Aveva passato per lo più il tempo a tergersi la ferita alla caviglia e quella al labbro. Si erano quasi del tutto cicatrizzate, i tagli ora erano meno profondi ma ogni tanto se faceva qualche movimento troppo azzardato, riprendevano a sanguinare.

Si era addormentata a notte fonda e si era alzata prestissimo. Aveva optato per una doccia veloce senza neanche bagnare i capelli, e visto che i vestiti erano pieni di terriccio ma soprattutto rotti e inutilizzabili si era permessa di fregare una camicia di Amos da uno dei suoi cassetti. Una volta indossata si era praticamente resa conto che le fungeva da vestito tant'era grande. Le arrivava fino alle ginocchia.

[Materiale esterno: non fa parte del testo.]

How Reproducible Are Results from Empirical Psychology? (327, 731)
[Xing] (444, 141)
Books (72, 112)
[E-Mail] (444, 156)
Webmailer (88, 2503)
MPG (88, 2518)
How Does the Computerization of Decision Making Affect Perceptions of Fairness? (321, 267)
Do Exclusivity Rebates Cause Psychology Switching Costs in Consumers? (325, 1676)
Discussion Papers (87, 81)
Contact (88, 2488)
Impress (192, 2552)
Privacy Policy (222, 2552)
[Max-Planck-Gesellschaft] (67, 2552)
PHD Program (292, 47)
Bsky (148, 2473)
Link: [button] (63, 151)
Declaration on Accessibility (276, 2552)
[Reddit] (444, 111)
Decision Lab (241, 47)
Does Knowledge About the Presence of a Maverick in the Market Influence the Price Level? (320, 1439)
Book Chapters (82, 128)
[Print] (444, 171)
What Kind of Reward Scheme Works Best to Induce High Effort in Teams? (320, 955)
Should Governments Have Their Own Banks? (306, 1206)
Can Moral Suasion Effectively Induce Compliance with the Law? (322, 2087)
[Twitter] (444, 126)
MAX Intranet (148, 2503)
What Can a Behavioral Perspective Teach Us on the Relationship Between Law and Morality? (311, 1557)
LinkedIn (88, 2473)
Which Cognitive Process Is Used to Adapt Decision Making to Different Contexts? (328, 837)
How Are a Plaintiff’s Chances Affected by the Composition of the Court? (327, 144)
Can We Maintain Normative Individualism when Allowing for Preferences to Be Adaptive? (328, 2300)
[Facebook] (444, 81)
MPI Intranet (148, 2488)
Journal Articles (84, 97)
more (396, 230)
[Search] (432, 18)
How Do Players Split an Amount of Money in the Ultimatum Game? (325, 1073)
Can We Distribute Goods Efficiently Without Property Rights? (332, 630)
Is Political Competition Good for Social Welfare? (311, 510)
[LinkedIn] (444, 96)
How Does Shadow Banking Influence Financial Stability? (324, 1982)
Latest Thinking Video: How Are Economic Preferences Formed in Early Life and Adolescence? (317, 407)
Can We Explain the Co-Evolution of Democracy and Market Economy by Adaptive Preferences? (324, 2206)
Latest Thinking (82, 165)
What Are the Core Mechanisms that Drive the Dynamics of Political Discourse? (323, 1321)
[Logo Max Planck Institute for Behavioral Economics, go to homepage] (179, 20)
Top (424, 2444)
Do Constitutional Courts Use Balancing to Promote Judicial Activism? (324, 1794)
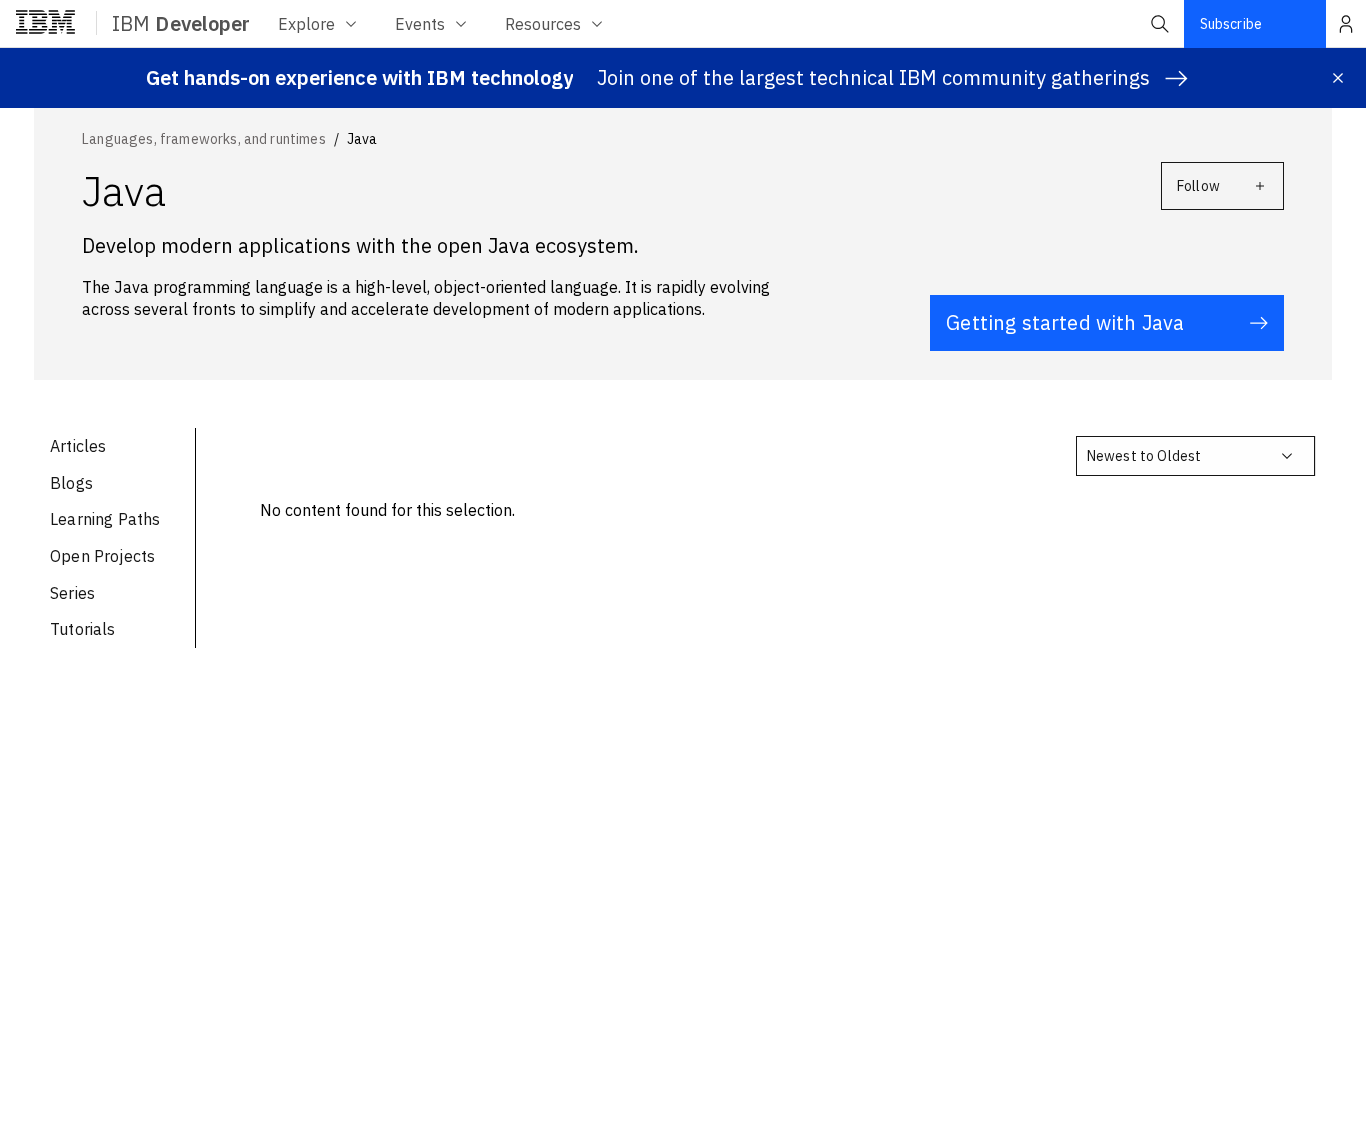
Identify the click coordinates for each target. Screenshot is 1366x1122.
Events (420, 24)
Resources (543, 24)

A quel punto, si guardò nella stanza pensando a come sarebbe potuta uscire senza destare troppo nell'occhio. Casa di Amos non era molto lontana da casa sua, con un taxi sarebbe tornata al suo appartamento entro breve. Non voleva scomodarlo anche quella mattina per scarrozzarla in giro. Già era stato molto generoso ad offrirle l'unico letto della casa ripiegando per il divano.

Così, quando si era reputata presentabile, aveva aperto la porta della camera ed era uscita di soppiatto ond'evitare di svegliare il pasura nel caso ancora dormisse.

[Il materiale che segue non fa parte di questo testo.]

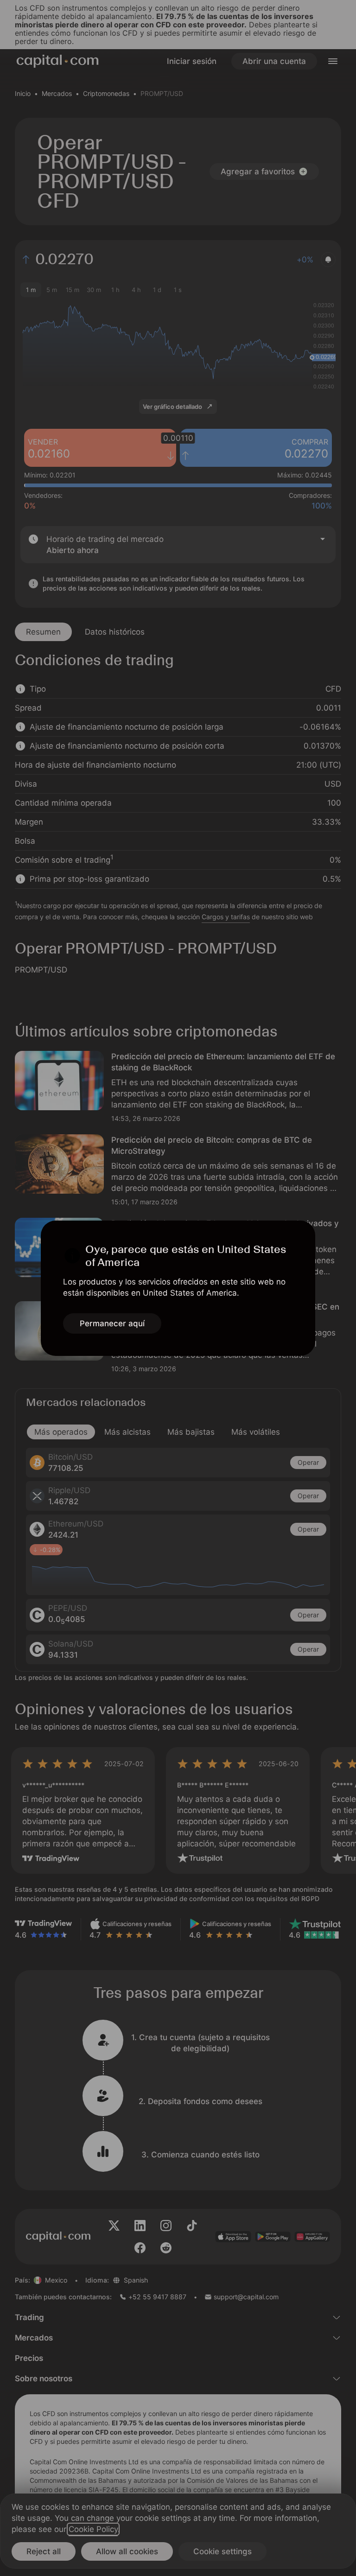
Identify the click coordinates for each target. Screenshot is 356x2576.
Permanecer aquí (112, 1323)
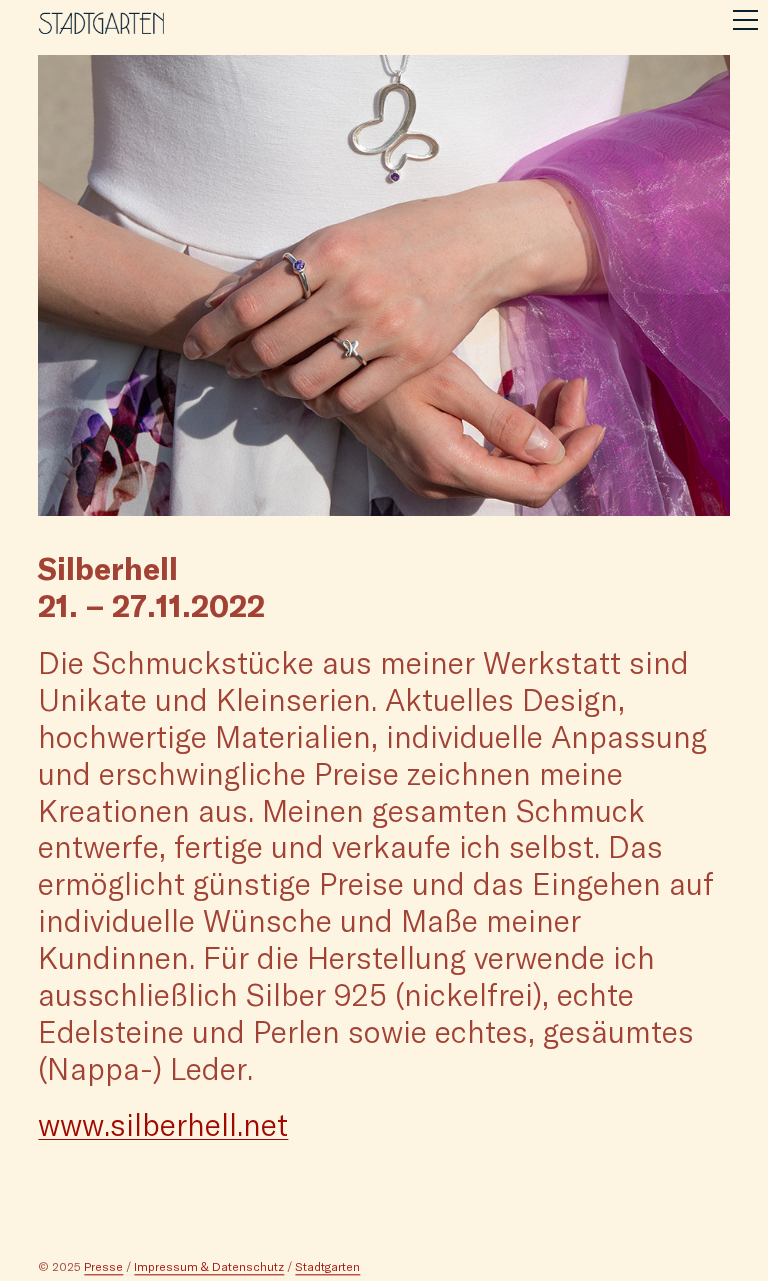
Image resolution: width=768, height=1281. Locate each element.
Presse (103, 1266)
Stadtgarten (327, 1266)
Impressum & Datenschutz (209, 1266)
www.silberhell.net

Peccato che Amos fosse già sveglio, tutto intento a preparare la colazione per entrambi. Lui non era un tipo che si concedeva troppo tempo per sé, infatti consumava pasti veloci e semplici però quella mattina aveva un ospite e non poteva offrirle una semplice tazza di caffè.

Quando Marlene aprì la porta, il suo naso intercettò un buonissimo odore di bacon cotto, uova, pancake... insomma, qualcuno si stava veramente impegnando ai fornelli.

Si mosse quasi in trance, attirata da quegli odori così deliziosi e raggiunse scalza la cucina.

Amos era di schiena, stava spadellando i pancake facendone due pile. Sopra ci versò dello sciroppo d'acero. Sembrava a proprio agio in quei gesti abitudinari. Non indossava altro se non dei pantaloni di una tuta che raramente aveva usato. La teneva in caso non fosse libero di poter dormire nudo come solitamente faceva.

Non appena però la fata entrò nella stanza il pasura si irrigidì. Il profumo dolce e persistente mischiato al proprio odore lo atterrì costringendolo a bloccare qualsiasi cosa stesse facendo per aggrapparsi al bancone della cucina. Era ancora voltato ma non aveva coraggio di girarsi. Qualsiasi cosa avesse fatto Marlene, era intrisa del suo odore. Indossava qualcosa di suo... non poteva essere altrimenti.

Si morse il labbro cercando di ricacciare indietro tutti i malsani pensieri e come sempre, si accorse che il suo uccello si era prontamente svegliato per dargli il buongiorno. Un brivido lo scosse interamente.

«Caspita, ma quanta gente deve venire a far colazione?» domandò lei, ironicamente.

Amos inspirò a fondo e fu peggio. I loro odori mischiati gli incendiarono le narici. Gli occhi gli divennero immediatamente gialli. La bestia si era svegliata, insieme alla sua palpitante erezione. «Non sapevo cosa ti piacesse... così ho fatto tutto.» Le disse, evitando ancora di voltarsi.

Non gli era mai capitato con nessun'altra femmina d'aver così poco autocontrollo con la sua parte animale. Sembrava quasi che la bestia scalpitasse per uscire e star in compagnia di Marlene. Se da un lato poteva essere eccitante, dall'altro temeva che fosse il preludio di qualcosa di estremamente pericoloso.

«È tutto okay, Amos?» domandò lei, accorgendosi che non accennava a voltarsi.

A sentirla pronunciare il suo nome, il pasura fu colto da un tremore. I muscoli delle spalle vibrarono di tensione. Il bancone della cucina scricchiolò sotto la sua stretta. «Non proprio.»